# PASSAGE GIVEN

As for the HC + dwarf hairgrass, I suggest planting some fast-growing floating plants or stem plants to get a head start on algae while the carpet plants catch up.

Carpet plant only tanks are quite difficult to maintain IME (see my 2.5g for some nice algae growth )


----------



## Fishy_Fun (Feb 9, 2008)

looks really nice keep us posted


----------



## PhiShY92 (Mar 2, 2008)

lauraleellbp said:


> Phish, I'm sorry to say you have some nonaquatic plants in there.
> 
> The two toned plants in the back are hostas- great houseplants or outdoor shade plants, but horrible aquarium plants.
> 
> I'm not sure what the plants in front are, they might be OK unless they're a lighter variation of mondo grass, and the plant in the back right looks like it might be a sword, so that would be OK too... but the hostas should come out asap.


Doesn't suprise me I bought them in plastic containers out of water. I knew they were nothing special but neither is my lighting


----------



## PhiShY92 (Mar 2, 2008)

dekstr said:


> Hey phishyz,
> 
> I read your post on my 5 g thread.
> 
> ...


Thanks for the pointers. I aprreciate this. Yea I was considering going witha Puffer tank. Figure Eight Puffers are very interesting. Though I don't know how they do with shrimp. Any inputs??



And thanks for the compliment Fishy


----------



## Timanator (Dec 19, 2007)

Good lord, 3 hours to pull the rim? Damn I gotta do that this afternoon to mine.


----------



## garuf (May 30, 2007)

3 hours is nothing, my 10 took me a good 7 from starting to getting the last of the silicon off. just make sure you have loads of sharp scalpel blades at hand.


----------



## dekstr (Oct 23, 2007)

Did you guys save the top rim?

It took me about 10-15 minutes to remove the rim and silicon.

The trick is to use sharp blades.

Puffers and shrimp means good game for the shrimp. Puffers feast on crustaceans.


----------



## garuf (May 30, 2007)

Me? hell no, straight in the bin, I kept the glass braces just in case, well, y'know just in case.


----------



## PhiShY92 (Mar 2, 2008)

I kept mine and ending up using it. I cut a section of it out so my HOB has more support. I stuck it under it but u cant see it.


----------



## garuf (May 30, 2007)

unless your glass is sub 4mm thick it should be easy to take off, just follow dekstr's guide lines.


----------



## PhiShY92 (Mar 2, 2008)

thanks for the input garuf


----------



## PhiShY92 (Mar 2, 2008)

The aqua soil finally came today. I have no diea how im going to scape this now. Should i use a piece of nice driftwood. or just the rocks. there and endless possiblity. also that piece of wood is not as bulky as it looks in this terrible picture.ill post more pictures later.


----------



## James From Cali (Dec 15, 2006)

I really like the combo of the rock and wood. Its on you; I like it though.


----------



## PhiShY92 (Mar 2, 2008)

Here two more:


















id rele like to incorparte the wood in there because im going to make this a dwarf puffer tank. they r very territoral and need places to hide and im going to have 2. so im thinking hairgrass in the back. hc carpet, java moss on the limbs, and a fern growing out of the wood to hide the bulkyness in the middle


----------



## PinoyBoy (Mar 14, 2008)

# WHAT YOU NEED TO DO
1. Print, word for word, the part of the aquarium forum thread starting with "Did you guys" and going on through "feast on crustaceans.".
2. Rewrite the entries starting with the line with "Select the red unit box 万元/m²" and going on through the line with "Screen dimensions: 360x449 (52, 337)", changing "line badge" to "route badge" and keeping everything else the same. Give back only those lines.
The forum thread and the entries come from separate sources.

# ROWS
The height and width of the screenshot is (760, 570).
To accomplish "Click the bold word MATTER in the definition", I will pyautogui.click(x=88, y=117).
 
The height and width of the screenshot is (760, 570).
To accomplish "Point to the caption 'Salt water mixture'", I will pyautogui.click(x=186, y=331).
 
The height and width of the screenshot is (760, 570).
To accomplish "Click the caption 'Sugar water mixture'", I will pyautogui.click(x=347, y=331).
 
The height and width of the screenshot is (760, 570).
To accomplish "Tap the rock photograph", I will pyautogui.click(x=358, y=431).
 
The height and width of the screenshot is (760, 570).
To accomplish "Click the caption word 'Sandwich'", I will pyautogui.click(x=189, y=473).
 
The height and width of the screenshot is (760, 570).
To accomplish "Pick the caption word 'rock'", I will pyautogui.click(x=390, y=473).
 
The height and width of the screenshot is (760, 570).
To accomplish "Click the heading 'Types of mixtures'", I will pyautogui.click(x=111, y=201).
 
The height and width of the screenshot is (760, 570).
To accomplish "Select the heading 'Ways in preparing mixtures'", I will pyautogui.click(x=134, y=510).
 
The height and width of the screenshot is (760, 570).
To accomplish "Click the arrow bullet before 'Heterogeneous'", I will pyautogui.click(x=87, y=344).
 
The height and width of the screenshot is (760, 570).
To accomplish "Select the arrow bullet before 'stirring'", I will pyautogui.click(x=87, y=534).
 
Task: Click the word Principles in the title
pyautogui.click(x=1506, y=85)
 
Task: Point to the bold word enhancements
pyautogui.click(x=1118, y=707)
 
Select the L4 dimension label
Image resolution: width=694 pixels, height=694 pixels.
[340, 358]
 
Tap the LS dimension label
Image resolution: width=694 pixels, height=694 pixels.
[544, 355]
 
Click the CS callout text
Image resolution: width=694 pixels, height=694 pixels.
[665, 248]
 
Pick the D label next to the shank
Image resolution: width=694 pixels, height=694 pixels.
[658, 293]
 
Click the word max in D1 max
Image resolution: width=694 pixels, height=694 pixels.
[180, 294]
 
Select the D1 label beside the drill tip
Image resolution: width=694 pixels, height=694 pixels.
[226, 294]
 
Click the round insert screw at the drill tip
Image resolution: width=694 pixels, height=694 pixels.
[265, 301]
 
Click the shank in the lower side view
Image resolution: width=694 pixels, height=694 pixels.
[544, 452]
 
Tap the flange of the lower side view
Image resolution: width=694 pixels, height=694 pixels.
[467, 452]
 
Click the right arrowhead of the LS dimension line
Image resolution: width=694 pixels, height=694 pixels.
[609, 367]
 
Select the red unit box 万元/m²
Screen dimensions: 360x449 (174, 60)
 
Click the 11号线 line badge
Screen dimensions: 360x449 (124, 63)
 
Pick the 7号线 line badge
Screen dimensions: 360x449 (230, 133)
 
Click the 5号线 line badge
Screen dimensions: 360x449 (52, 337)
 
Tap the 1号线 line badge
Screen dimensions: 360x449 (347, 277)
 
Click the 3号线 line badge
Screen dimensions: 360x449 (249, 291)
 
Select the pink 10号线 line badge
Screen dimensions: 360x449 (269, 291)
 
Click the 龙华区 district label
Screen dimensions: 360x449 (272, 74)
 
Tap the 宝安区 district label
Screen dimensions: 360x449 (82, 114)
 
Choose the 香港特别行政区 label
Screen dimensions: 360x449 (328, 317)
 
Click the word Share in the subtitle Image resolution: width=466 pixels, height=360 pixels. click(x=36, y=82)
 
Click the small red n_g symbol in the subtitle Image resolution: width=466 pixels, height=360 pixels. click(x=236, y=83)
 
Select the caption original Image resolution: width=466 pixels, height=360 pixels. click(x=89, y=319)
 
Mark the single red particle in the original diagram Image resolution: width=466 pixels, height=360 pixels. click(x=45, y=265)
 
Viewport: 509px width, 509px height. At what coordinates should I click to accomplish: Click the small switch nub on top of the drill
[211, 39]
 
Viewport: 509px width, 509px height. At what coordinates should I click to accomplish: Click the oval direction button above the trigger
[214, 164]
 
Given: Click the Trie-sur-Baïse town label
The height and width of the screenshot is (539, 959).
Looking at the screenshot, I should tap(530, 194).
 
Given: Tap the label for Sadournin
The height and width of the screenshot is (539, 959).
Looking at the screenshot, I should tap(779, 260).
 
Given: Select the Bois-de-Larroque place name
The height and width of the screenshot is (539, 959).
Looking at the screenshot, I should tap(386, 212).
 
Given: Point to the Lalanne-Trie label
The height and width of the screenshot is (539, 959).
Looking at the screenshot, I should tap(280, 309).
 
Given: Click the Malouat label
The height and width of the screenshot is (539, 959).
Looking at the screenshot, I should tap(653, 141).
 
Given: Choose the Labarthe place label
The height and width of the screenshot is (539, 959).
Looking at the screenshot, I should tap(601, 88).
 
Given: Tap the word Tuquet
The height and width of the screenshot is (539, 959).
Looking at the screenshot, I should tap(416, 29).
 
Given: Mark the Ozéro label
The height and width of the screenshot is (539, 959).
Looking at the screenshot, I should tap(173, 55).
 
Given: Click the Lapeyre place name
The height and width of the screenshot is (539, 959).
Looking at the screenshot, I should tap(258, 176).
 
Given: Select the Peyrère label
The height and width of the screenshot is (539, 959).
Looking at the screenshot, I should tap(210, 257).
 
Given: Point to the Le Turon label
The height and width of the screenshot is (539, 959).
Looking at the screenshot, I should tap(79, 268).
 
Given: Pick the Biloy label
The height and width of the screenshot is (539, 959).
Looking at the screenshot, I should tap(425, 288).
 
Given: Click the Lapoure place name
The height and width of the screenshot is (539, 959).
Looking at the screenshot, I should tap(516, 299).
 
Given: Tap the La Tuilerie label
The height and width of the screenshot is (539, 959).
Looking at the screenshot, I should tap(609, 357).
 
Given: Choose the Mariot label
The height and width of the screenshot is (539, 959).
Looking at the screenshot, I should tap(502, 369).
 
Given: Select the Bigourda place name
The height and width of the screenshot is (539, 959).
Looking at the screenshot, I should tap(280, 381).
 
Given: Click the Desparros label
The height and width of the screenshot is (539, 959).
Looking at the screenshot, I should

# RESULTS FOR EACH TASK
1.
Did you guys save the top rim?

It took me about 10-15 minutes to remove the rim and silicon.

The trick is to use sharp blades.

Puffers and shrimp means good game for the shrimp. Puffers feast on crustaceans.

2.
Select the red unit box 万元/m²
Screen dimensions: 360x449 (174, 60)
 
Click the 11号线 route badge
Screen dimensions: 360x449 (124, 63)
 
Pick the 7号线 route badge
Screen dimensions: 360x449 (230, 133)
 
Click the 5号线 route badge
Screen dimensions: 360x449 (52, 337)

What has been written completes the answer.